Sometime back, I assisted with a retreat focused on different kinds of prayer. My portion was to cover art, craft and spirituality; the idea that there is prayer in the act of creating something. . I crammed a whole lot of craftyness into a brief period of time for the retreatants but they seemed to love it! Some of the ladies from my congregation were at this retreat and when we returned home, they wanted to do this again. I tried several different titles, one of which was just Art, Craft, Spirituality. But frankly that’s pretty awkward to say! One of the members came up with the idea Crafty Pastor and it has stuck.
So each week during the summer months we have Crafty Pastor night at the church. We ask that people bring about $5 to cover the cost of supplies and I bring all of the crafty stuff I have from home, including papers, paints, pens, brushes, scissors of different kinds, stickers, ribbons, beading and jewelery making supplies, clay, ornaments and decorations of all kinds shapes and sizes. We’ve done such things as creating a set of prayer beads with polymer clay and other items, prayer boxes intended to be given away to either people you know or total strangers, collages based on scripture or hymns or words that have particular significance to your faith life, painting wooden or ceramic crosses, and other such things.

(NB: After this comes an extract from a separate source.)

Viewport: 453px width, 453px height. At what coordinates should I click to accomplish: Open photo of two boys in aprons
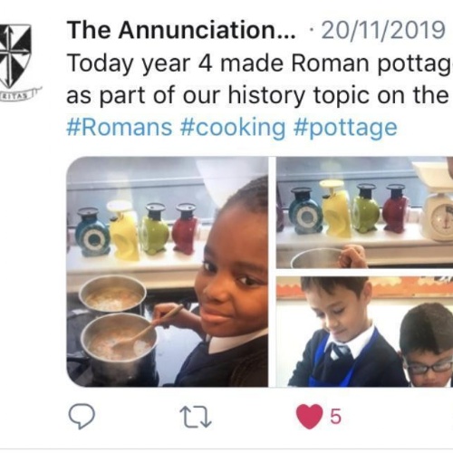(364, 332)
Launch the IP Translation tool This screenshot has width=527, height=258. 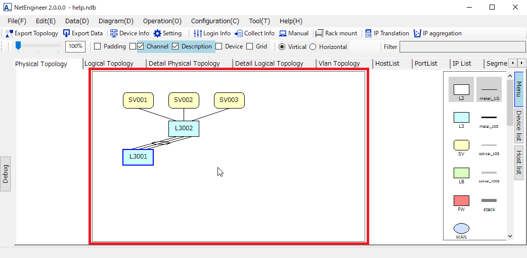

Last year I convinced a member of the congregation who is a retired art professor from the local college to teach two classes. The first–calligraphy–was perhaps the most popular of all. It wasn’t just how to write pretty letters, though, it was also about the art of writing and the artfulness of words. The second–watercolor–was a very basic introduction to watercolors. We used an image of an icon of St Michael transferred to watercolor paper. While certainly not a class in iconography, it was still a really great experience to paint this image in watercolor.

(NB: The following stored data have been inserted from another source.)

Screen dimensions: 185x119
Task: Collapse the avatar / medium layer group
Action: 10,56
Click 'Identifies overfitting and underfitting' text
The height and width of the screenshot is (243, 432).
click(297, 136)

This year our summer Project Connect intern taught about labyrinths and we made personal labyrinths out of fabric, paint and assorted other things. I’m hoping to continue with this project next year, but continue to add different things as I come up with the ideas and as I run into people who have gifts for this sort of thing!
These are some images from different Crafty Pastors. It may take a moment to load, but they are lovely.

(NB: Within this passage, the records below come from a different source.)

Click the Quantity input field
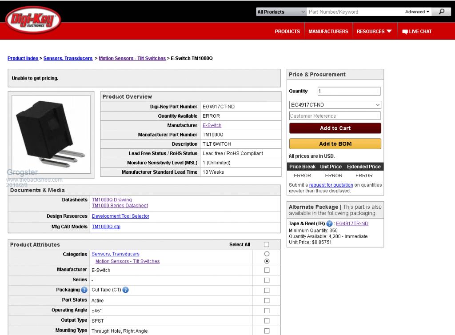455x335 pixels. 349,91
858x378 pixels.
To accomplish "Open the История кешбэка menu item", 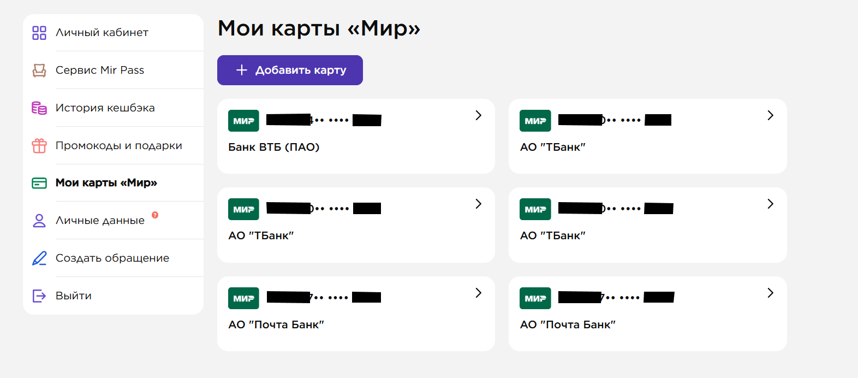I will 105,108.
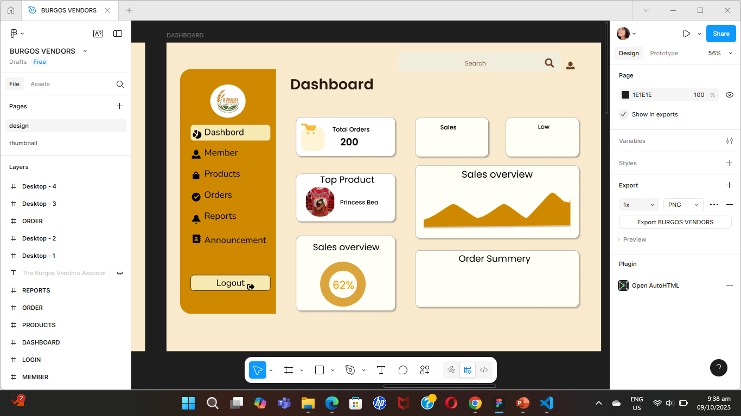Unhide The Burgos Vendors Association text layer
The image size is (741, 416).
[120, 273]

Adults forget to play and since there is a time to play and a time to not play, I think we sometimes end up ‘playing’ when it might be best if we didn’t. So taking intentional time to play, be creative, remove some of the typical qualifications for “perfect” from our lives for just a bit within this context can be a really great thing. For the Christian, the creative act is an offering to God just as the excercise of any of the gifts given to us by God are an offering. Musicians and vocalists who create music in our worship are doing so both as a frame and guide for the gathered assembly to worship and as an offering of the gifts given them by God. They are not somehow outside of worship (or shouldn’t be anyway) providing a performance or liturgical frame for the rest of us. Most church musicians will say that participating in music is a part of how they worship God. This is similar to what I’m aiming to give here. It is not really feasible (or appropriate) to put Crafty Pastor activities into a Sunday Worship setting, but we worship, communicate and relate with God outside of Sunday worship, too. Crafty Pastor seeks to be intentional time, space and supplies for that offering… that spiritual discipline… that time in prayer with God. Ultimately, it is also my hope that those who participate in Crafty Pastor will begin to see the ways in which God is present, active and engaging them in their lives and have that ability to see this grow until it fills every thing they do.